The court found that over the years the courts and practitioners had misinterpreted the law and failed to appreciate the difference between arrival and entry. It held that where a person seeking asylum steers a hard hulled inflatable boat also harbouring other asylum seekers, he does not necessarily facilitate the entry or attempted entry without leave into the United Kingdom of those other asylum seekers. He would not be guilty of this offence unless it is proved by the prosecution that he knew or had reasonable cause to believe that one or more of the migrants had the intention as one option of their plan to disembark somewhere other than in a designated port or to be intercepted and taken to such a port. This is because entry is only effective once leaving such an area.

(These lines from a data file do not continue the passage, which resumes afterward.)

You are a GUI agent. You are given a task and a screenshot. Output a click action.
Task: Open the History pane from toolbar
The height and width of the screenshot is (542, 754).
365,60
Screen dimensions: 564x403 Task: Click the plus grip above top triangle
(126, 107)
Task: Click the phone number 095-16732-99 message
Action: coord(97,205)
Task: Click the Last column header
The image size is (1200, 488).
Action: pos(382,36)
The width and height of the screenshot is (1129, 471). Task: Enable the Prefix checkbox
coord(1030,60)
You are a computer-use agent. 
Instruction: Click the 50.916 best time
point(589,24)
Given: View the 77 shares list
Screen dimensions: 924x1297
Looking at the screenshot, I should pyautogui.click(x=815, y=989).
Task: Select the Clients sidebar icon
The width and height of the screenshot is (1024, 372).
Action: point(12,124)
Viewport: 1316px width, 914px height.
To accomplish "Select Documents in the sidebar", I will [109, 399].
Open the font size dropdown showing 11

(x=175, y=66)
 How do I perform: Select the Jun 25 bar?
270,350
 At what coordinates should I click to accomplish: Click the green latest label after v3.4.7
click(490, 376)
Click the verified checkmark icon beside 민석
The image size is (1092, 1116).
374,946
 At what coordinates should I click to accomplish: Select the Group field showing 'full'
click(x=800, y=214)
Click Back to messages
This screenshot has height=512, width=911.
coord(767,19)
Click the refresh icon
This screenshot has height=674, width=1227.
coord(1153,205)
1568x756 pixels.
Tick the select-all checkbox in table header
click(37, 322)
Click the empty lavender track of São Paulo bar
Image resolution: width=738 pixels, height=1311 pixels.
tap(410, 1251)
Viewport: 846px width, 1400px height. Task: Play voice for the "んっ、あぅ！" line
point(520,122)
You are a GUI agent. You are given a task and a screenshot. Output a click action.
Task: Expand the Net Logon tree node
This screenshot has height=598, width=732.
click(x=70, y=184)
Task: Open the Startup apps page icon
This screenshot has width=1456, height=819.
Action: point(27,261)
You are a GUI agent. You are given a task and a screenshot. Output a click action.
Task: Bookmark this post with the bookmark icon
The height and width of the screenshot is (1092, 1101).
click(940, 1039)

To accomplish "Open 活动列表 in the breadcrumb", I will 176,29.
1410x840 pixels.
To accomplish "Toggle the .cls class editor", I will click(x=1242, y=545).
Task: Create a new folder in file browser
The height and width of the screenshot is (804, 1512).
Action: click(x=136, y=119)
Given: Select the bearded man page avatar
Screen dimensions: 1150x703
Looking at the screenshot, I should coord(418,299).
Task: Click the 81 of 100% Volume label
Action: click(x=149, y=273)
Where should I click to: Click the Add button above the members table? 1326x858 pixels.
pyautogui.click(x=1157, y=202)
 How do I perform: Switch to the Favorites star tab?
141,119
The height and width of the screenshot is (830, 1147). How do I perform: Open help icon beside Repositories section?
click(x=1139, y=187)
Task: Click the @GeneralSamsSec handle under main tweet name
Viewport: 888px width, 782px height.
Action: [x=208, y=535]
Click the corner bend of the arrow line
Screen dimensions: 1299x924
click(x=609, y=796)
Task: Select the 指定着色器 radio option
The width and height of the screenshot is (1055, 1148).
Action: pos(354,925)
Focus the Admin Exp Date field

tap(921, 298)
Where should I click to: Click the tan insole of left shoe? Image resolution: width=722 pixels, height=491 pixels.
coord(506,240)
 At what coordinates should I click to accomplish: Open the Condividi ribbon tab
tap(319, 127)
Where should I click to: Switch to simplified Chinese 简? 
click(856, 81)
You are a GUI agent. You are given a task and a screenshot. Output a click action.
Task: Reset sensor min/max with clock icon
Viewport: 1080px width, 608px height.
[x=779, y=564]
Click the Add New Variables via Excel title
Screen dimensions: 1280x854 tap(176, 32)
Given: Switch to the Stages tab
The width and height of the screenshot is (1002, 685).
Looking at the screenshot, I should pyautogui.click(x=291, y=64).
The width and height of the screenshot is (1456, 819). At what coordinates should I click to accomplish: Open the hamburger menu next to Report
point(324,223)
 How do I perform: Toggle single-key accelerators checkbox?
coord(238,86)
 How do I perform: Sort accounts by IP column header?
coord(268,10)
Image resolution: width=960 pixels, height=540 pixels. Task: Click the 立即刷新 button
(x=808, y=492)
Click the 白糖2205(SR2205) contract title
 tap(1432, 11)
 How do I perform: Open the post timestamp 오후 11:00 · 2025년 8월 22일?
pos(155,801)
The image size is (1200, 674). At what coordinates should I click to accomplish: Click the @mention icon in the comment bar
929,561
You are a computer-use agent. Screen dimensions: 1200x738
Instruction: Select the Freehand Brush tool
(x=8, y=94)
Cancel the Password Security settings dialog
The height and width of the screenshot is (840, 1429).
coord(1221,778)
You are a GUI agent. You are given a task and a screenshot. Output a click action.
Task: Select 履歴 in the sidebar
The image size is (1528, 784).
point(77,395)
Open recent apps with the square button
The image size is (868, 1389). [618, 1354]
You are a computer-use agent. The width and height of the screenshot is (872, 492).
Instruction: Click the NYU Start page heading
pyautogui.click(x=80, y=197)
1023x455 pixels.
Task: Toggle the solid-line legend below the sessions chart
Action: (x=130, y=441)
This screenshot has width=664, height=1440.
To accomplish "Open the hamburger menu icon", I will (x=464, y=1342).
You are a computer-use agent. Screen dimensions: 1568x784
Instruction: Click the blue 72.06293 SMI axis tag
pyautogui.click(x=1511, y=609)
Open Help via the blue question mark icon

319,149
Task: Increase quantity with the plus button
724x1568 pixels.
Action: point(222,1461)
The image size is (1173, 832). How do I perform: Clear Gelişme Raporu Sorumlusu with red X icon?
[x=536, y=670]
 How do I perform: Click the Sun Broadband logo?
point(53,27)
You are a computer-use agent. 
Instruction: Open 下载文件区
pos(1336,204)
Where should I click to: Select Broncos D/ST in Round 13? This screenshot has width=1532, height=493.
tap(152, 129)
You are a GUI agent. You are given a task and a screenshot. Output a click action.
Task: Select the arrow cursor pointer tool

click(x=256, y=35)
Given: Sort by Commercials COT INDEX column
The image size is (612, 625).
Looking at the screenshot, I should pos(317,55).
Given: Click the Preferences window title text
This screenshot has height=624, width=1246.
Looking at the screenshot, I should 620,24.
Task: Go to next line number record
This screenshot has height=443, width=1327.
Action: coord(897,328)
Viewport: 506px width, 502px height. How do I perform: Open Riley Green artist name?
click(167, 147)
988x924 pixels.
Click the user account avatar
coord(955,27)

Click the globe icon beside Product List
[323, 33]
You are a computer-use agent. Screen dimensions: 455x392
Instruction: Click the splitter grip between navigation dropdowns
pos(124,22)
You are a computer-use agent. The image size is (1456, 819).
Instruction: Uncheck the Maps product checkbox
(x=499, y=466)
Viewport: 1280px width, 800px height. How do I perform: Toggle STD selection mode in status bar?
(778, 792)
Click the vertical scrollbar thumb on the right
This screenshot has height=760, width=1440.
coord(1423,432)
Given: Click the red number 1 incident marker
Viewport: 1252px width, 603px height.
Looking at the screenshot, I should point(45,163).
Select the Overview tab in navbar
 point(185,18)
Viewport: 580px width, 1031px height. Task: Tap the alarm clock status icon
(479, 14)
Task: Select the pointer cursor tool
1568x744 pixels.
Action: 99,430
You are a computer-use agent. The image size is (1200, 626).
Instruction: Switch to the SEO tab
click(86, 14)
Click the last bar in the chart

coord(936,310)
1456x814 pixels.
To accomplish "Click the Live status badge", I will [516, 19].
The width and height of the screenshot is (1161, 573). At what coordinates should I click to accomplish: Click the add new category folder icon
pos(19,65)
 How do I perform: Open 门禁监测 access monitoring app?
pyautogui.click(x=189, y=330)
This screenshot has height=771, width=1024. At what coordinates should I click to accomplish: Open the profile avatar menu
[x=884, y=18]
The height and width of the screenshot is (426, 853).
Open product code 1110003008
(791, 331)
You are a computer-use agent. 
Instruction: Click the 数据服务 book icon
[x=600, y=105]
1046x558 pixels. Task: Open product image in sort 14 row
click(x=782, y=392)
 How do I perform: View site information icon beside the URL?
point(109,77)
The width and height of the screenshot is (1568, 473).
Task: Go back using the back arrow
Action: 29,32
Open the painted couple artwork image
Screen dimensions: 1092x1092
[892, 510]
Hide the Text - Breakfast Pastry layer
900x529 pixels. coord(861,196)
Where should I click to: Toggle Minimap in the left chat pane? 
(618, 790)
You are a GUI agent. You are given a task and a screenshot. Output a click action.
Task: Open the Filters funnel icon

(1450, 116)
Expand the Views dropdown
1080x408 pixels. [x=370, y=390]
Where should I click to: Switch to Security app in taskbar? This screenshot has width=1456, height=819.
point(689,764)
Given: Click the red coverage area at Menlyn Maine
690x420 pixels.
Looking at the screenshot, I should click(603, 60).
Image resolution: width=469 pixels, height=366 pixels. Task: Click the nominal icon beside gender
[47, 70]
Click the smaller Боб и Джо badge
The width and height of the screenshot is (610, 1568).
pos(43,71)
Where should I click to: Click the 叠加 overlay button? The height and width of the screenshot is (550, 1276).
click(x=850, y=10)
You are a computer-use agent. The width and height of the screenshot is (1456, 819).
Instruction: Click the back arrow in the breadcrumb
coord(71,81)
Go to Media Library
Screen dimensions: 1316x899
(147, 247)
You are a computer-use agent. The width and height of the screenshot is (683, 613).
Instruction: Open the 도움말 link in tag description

In addition, the decision confirms that a jury direction is required as to what amounts to entry in all small boat cases, unless a defence admission is made. It further provides guidance as to what form such a direction should take. The court confirms that there is no legal or evidential burden on the defence in relation to the defendant’s state of mind. Expert evidence on the behaviour of migrants may be admissible depending on the issues in a case.